+++ DATA SUPPLIED

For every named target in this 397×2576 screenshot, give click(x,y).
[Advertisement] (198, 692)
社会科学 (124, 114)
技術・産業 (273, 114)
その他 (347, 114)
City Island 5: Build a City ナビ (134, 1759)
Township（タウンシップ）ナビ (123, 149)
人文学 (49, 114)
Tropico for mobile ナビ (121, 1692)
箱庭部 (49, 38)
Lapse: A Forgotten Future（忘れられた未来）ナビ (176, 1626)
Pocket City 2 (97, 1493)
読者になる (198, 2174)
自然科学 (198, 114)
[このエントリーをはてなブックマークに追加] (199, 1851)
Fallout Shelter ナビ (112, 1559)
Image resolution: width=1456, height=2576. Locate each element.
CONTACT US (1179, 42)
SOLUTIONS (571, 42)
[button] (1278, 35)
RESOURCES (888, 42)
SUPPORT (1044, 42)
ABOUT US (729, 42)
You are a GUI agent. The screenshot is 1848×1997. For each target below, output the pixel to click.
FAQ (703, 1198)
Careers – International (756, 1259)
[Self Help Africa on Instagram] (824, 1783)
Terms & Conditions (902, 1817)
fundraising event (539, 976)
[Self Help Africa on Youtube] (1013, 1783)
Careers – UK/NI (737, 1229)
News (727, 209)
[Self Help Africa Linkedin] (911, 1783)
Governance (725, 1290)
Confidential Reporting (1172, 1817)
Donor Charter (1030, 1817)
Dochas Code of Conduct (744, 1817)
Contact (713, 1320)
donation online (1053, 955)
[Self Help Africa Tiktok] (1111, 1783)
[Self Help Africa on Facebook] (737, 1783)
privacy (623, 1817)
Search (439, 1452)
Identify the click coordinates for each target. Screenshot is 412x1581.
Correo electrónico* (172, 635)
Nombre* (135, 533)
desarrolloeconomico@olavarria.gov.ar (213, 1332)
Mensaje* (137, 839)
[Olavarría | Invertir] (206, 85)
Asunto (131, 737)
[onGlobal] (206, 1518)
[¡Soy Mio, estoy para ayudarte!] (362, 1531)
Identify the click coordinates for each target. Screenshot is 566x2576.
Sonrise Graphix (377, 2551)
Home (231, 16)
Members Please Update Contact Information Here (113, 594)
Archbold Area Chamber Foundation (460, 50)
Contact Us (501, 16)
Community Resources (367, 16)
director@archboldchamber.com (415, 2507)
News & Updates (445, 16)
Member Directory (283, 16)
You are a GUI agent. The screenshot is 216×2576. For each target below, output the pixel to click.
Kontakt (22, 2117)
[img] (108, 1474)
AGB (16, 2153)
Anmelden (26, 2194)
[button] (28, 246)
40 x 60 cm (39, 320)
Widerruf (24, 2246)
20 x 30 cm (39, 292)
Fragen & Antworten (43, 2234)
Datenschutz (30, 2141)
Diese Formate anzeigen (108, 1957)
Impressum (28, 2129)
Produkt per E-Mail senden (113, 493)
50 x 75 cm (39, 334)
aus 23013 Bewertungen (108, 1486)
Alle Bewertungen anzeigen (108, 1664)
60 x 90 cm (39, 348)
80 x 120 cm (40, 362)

++++++

From the records above, give again exactly the lines running from the line with "[Self Help Africa Linkedin] (911, 1783)" to the line with "40 x 60 cm (39, 320)", inclusive.

**YOUR SOLUTION**:
[Self Help Africa Linkedin] (911, 1783)
Governance (725, 1290)
Confidential Reporting (1172, 1817)
Donor Charter (1030, 1817)
Dochas Code of Conduct (744, 1817)
Contact (713, 1320)
donation online (1053, 955)
[Self Help Africa Tiktok] (1111, 1783)
[Self Help Africa on Facebook] (737, 1783)
privacy (623, 1817)
Search (439, 1452)
Identify the click coordinates for each target. Screenshot is 412x1581.
Correo electrónico* (172, 635)
Nombre* (135, 533)
desarrolloeconomico@olavarria.gov.ar (213, 1332)
Mensaje* (137, 839)
[Olavarría | Invertir] (206, 85)
Asunto (131, 737)
[onGlobal] (206, 1518)
[¡Soy Mio, estoy para ayudarte!] (362, 1531)
Identify the click coordinates for each target. Screenshot is 566x2576.
Sonrise Graphix (377, 2551)
Home (231, 16)
Members Please Update Contact Information Here (113, 594)
Archbold Area Chamber Foundation (460, 50)
Contact Us (501, 16)
Community Resources (367, 16)
director@archboldchamber.com (415, 2507)
News & Updates (445, 16)
Member Directory (283, 16)
You are a GUI agent. The screenshot is 216×2576. For each target below, output the pixel to click.
Kontakt (22, 2117)
[img] (108, 1474)
AGB (16, 2153)
Anmelden (26, 2194)
[button] (28, 246)
40 x 60 cm (39, 320)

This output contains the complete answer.